Von Simone Schneider-Seebeck

BACKNANG. Gregor Oehmann ist selbst ganz erstaunt: „Keine Ahnung, wie es vor Corona geklappt hat.“ Und spielt damit auf die letzten Monate an, in denen er eigentlich rund um die Uhr beschäftigt war. Und dabei ist „rund um die Uhr“ durchaus wörtlich zu nehmen. Denn um seine größte Auftragsarbeit im vergangenen Herbst fertigzustellen, hat er sich schon mal nachts um drei in die Werkstatt begeben.

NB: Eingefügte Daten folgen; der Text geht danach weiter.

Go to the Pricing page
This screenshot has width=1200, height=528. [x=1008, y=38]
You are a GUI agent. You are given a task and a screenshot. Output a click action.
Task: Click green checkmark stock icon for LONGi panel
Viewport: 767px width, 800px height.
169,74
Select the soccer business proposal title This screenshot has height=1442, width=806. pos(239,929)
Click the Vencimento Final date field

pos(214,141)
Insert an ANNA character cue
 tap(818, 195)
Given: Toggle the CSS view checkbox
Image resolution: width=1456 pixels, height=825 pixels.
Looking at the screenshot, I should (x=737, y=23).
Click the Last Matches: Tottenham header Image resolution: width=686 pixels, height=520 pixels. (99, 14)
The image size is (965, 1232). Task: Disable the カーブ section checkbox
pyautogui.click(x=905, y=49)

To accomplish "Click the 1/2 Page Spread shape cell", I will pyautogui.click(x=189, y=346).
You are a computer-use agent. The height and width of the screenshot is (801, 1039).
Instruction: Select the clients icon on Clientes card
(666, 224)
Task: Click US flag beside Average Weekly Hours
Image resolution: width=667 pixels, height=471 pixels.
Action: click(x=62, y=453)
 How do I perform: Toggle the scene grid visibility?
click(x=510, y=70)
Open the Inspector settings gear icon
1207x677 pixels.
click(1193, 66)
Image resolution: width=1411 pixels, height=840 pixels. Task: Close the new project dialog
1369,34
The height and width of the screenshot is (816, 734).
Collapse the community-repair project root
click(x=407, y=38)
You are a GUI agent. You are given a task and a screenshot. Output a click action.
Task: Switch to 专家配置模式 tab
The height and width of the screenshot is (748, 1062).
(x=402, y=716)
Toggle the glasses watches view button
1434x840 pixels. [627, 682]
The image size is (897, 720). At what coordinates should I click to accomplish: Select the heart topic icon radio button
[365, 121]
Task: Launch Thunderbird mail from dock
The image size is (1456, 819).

Das hatte zunächst einen pragmatischen Grund. Da der jüngste Sohn zeitweise Schlafschwierigkeiten hatte, hat es auch den Bildhauer nicht im Bett gehalten. Während der Junior jedoch recht leicht wieder ins Reich der Träume zurückfinden konnte, war das für Oehmann nicht so einfach. Daher ging es dann eben direkt in die Werkstatt, um weiter an einem lebensgroßen Christus zu arbeiten: „Wenn ich schon schlecht schlafe, kann ich auch in die Werkstatt.“

Im vergangenen Juni hatte ein Kunde ein Wegkreuz in Auftrag gegeben. „Ein tolles Thema, das macht man heutzutage selten“, so der gebürtige Bayer, auch wenn er zunächst nicht mit dieser Dimension gerechnet hatte. Das beeindruckende Gipsmodell hängt nun in seiner Werkstatt weit oben und hat alles im Blick. Das Wegkreuz selbst hat Oehmann aus zwei großen Holzblöcken gestaltet, einem für Rumpf, Kopf und Beine und einem für die ausgestreckten Arme.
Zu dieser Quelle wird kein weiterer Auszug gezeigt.